*Work to do:* Please rewrite the rows from the line with "The height and width of the screenshot is (505, 638)." to the line with "point(149,752)", keeping the requests unchanged and scaling every coordinate in the answers by 0.25, rounded to whole numbers with halves rounded up.

## Start Dataset rows

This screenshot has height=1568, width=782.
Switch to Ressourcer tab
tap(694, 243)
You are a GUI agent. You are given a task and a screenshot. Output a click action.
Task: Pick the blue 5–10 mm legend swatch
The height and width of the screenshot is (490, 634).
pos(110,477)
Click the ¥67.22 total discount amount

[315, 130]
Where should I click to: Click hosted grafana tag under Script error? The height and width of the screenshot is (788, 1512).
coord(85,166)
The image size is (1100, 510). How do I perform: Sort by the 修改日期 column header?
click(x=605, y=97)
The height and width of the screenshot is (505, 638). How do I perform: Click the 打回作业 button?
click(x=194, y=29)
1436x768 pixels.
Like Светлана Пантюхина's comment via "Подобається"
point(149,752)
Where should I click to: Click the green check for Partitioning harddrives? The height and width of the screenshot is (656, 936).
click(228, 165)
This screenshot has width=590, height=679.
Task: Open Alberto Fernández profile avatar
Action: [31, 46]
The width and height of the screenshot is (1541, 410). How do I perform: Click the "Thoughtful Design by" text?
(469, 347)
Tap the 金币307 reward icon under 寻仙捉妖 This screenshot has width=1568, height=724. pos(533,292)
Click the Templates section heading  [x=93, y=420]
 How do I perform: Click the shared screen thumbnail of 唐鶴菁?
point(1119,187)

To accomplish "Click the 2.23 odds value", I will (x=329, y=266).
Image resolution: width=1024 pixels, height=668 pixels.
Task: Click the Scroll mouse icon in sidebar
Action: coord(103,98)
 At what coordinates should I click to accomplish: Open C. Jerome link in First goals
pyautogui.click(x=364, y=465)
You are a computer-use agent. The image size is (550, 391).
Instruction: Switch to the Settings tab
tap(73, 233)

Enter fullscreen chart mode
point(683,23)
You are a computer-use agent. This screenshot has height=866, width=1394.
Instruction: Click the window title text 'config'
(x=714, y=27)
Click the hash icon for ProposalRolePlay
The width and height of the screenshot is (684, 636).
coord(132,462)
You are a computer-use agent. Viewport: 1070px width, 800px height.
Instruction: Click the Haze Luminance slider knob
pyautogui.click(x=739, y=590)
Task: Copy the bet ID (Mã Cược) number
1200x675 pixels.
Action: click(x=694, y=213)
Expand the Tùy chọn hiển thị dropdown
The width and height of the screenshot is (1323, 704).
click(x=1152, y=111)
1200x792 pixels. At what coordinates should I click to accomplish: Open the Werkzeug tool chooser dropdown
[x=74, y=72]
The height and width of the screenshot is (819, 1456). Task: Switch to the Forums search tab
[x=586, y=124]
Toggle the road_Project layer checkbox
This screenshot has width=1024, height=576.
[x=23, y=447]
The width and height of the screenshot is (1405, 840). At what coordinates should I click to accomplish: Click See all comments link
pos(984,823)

## End Dataset rows

*Solution to this problem:*
The height and width of the screenshot is (505, 638). How do I perform: Click the 打回作业 button?
click(x=49, y=7)
1436x768 pixels.
Like Светлана Пантюхина's comment via "Подобається"
point(37,188)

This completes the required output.